In one of his interviews, on February 4, 1974, the Shah stated that he did not know the exact number of employees of SAVAK. However, he estimated their total number to be less than 2,000 employees. To the frequently asked question about "torture and atrocities" in SAVAK, the shah answered negatively, designating newspaper reports about the "arbitrariness and cruelty of SAVAK" as a lie and slander. Leaflets circulated after the Islamic Revolution indicated that 15,000 Iranians officially served in SAVAK, as well as many unofficial employees.

== Operations ==
During the height of its power, SAVAK had virtually unlimited powers. It operated its own detention centers, such as Evin Prison. In addition to domestic security, the service's tasks extended to the surveillance of Iranians abroad, notably in the United States, France, and the United Kingdom, and especially students on government stipends. The agency also closely collaborated with the CIA by sending their agents to an air force base in New York to share and discuss interrogation tactics.
====================
**TO-DO LIST:**
**a.** In the SAVAK passage, what total number of employees did the Shah estimate the agency had?
**b.** Carry on the SAVAK passage from the point where it stops.
The data after this point is separate material, unrelated to the SAVAK passage.

**DATA EXTRACT:**
====================
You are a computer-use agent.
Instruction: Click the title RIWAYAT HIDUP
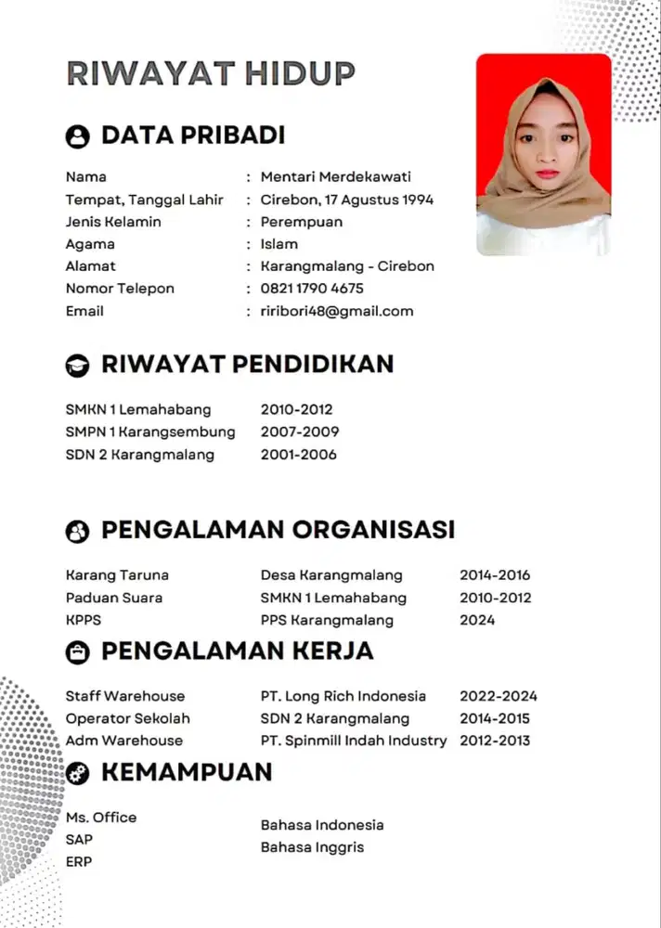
====================
**RESULTS OF THE EXERCISE:**
**a.** He estimated it at fewer than 2,000 employees.

**b.**
Teymur Bakhtiar was assassinated by SAVAK agents in 1970, and Mansur Rafizadeh, SAVAK's United States director during the 1970s, reported that General Nassiri's phone was tapped. Mansur Rafizadeh later wrote of his life as a SAVAK man and detailed the human rights violations of the Shah in his book Witness: From the Shah to the Secret Arms Deal: An Insider's Account of U.S. Involvement in Iran. Mansur Rafizadeh was suspected to have been a double agent also working for the CIA.

SAVAK was additionally involved in supporting Jamiat-e Islami militants during the 1975 Panjshir Valley uprising and 1975 Laghman uprising in the Republic of Afghanistan, in collaboration with Pakistani ISI, although Afghan–Iranian relations later improved in 1976 under Mohammad Daoud Khan. Two days before the Saur Revolution in 1978, the KGB were informed of the coup by Afghan Army leaders Mohammed Rafie and Sayed Mohammad Gulabzoy. As a result, the KGB mistakenly informed its operatives in Kabul that SAVAK tricked the PDPA into starting a rebellion, expecting it to be crushed and for the rebels to fail.

According to Polish author Ryszard Kapuściński, SAVAK was responsible for: Censorship of press, books, and films; Interrogation and often torture of prisoners; and Surveillance of political opponents.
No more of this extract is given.